*** Data supplied Section Begins ***

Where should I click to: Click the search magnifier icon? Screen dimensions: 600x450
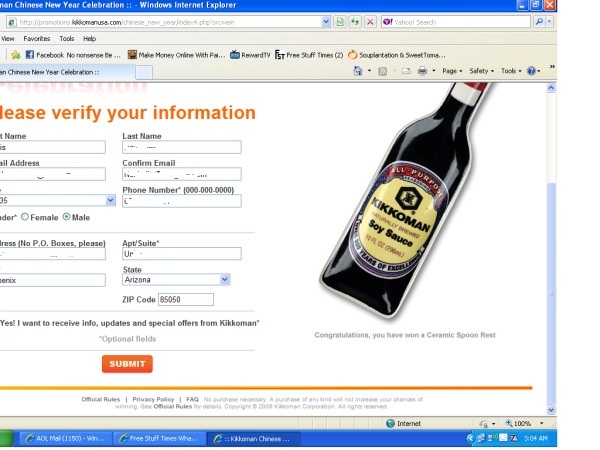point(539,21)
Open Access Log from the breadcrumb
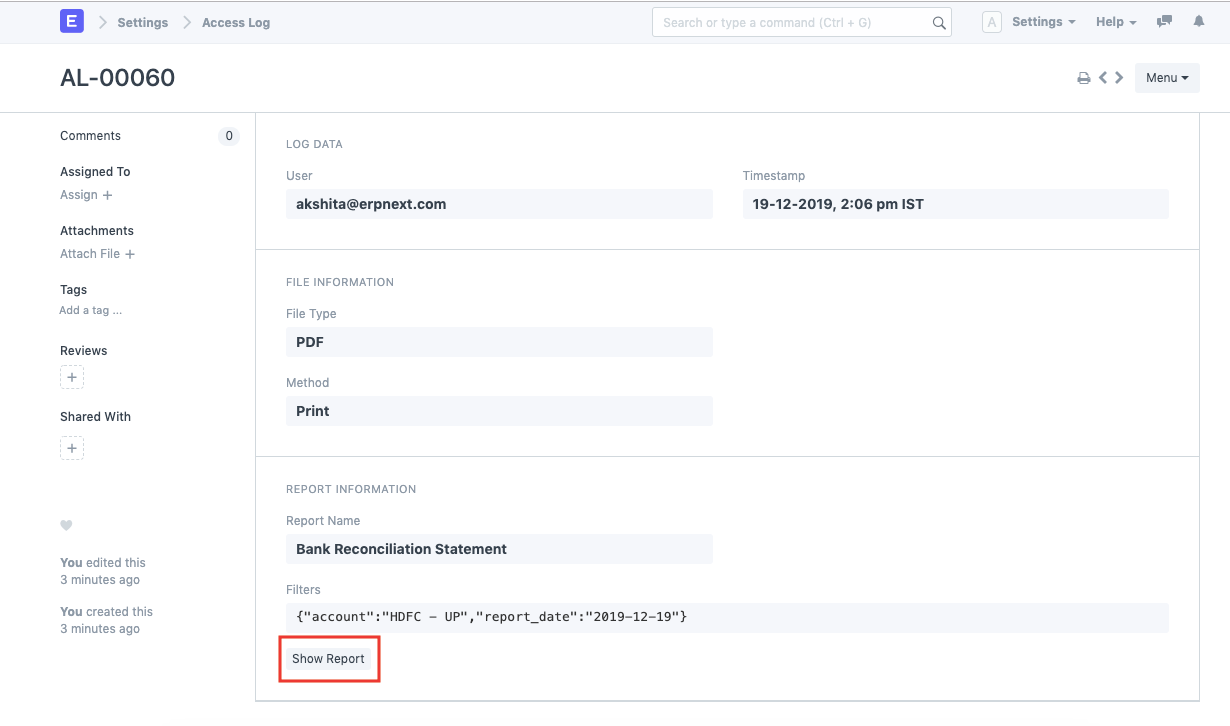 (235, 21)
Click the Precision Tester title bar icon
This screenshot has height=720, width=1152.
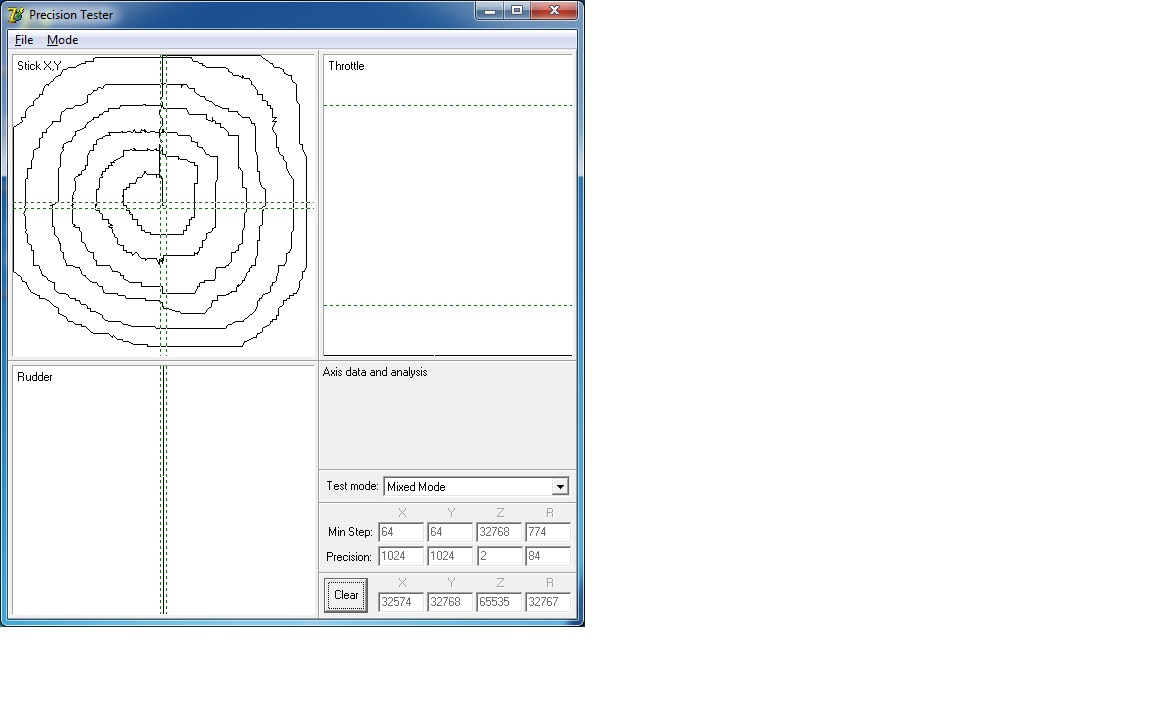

*** Data supplied Section Ends ***

__Exercise description__:
Return the lines above exactly; the images are not part of the copy.

__Response below__:
Where should I click to: Click the search magnifier icon? Screen dimensions: 600x450
point(539,21)
Open Access Log from the breadcrumb
 (235, 21)
Click the Precision Tester title bar icon
This screenshot has height=720, width=1152.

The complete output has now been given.